Les traumatismes de l’histoire juive, et la peur compréhensible que cette
histoire puisse un jour se répéter, avaient également conduit à des distorsions
et des suppressions du passé. Les mémoires traumatiques et la peur de leur
répétition hantaient mes conversations avec les Israéliens. Ces peurs
remplissent les ondes radio israéliennes et façonnent la mémoire culturelle du
peuple israélien. L’État israélien fait tout ce qu’il peut pour maintenir l’accent
sur le traumatisme historique des Juifs. Pourtant, comme l’a remarqué Isaac
Deutscher en 1967, même lorsque les dirigeants israéliens « surexploitent
Auschwitz et Treblinka... Nous ne devrions pas permettre des invocations d’Auschwitz
pour nous faire du chantage afin que nous soutenions une mauvaise cause. »7
« Beyond Antisemitism » était une polémique contre les silences forcés
imposés par les traumatismes du XXe siècle, qui détournent l’attention
de l’occupation des terres palestiniennes et de la dépossession du peuple
palestinien.

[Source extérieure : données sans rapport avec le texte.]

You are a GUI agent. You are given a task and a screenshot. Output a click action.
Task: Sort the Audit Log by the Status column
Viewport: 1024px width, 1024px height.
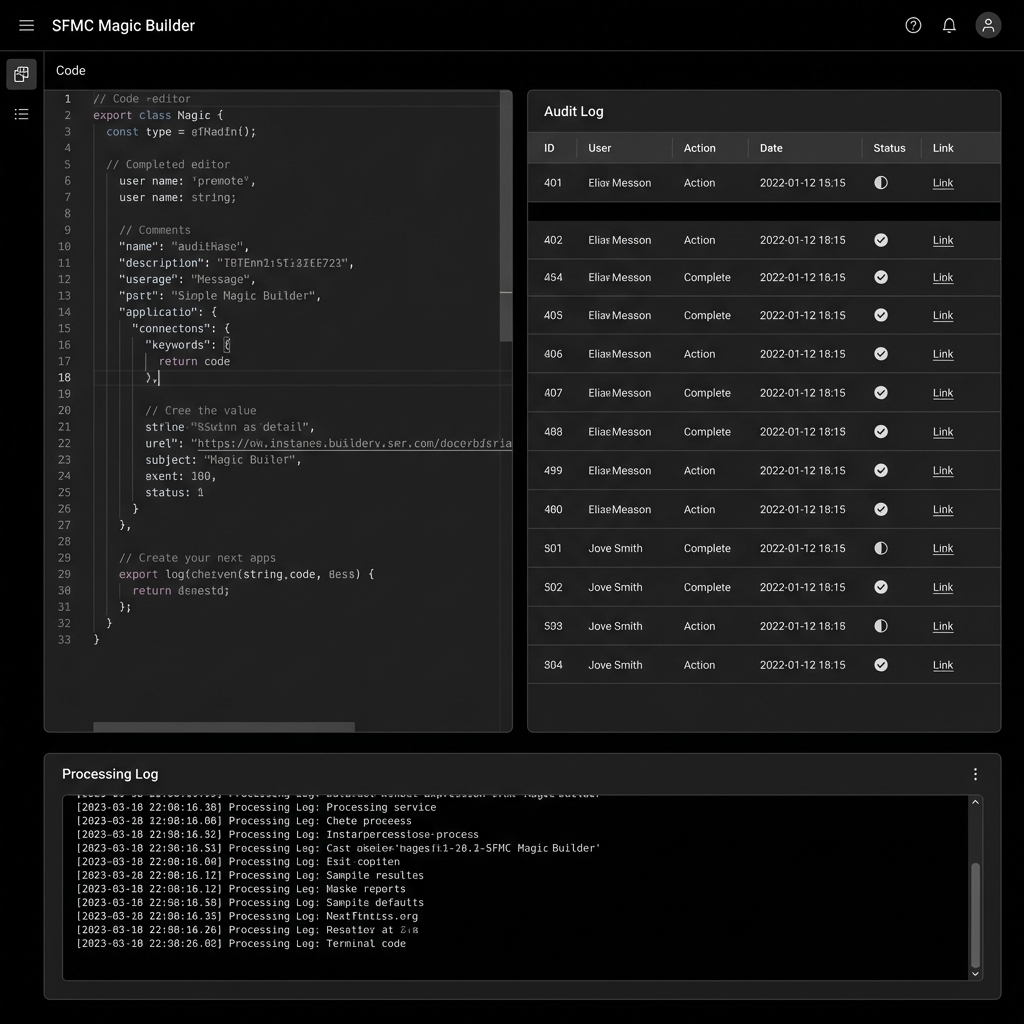click(x=889, y=147)
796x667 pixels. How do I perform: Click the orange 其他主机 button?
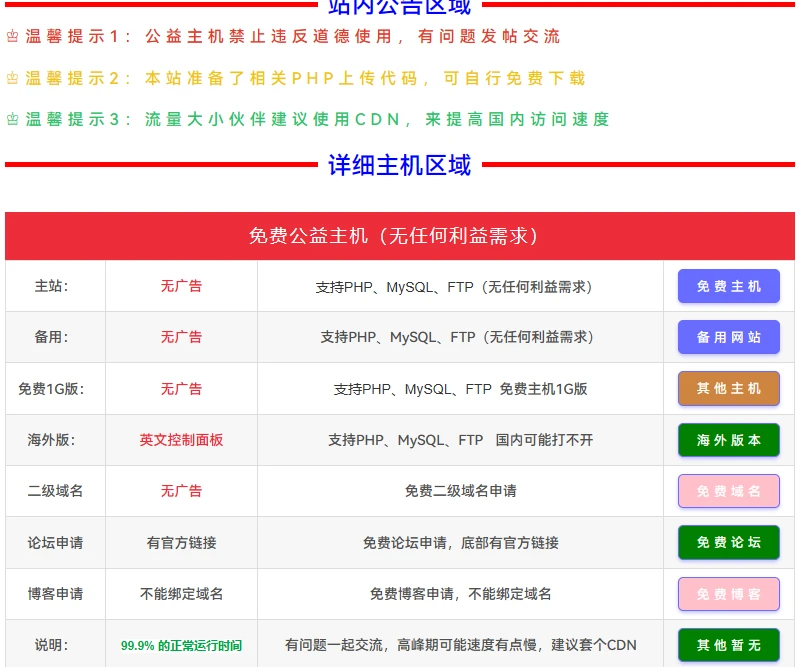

Après un an de résidence à la frontière entre Israël et la
Cisjordanie, j’étais certaine qu’il n’y avait aucune justification pour les
checkpoints discriminatoires et le système de bus ségrégué, ni pour le système
archaïque de laissez-passer et de règlements qui restreignent grandement l’accès
des Palestiniens à l’emploi et les maintiennent dans la pauvreté.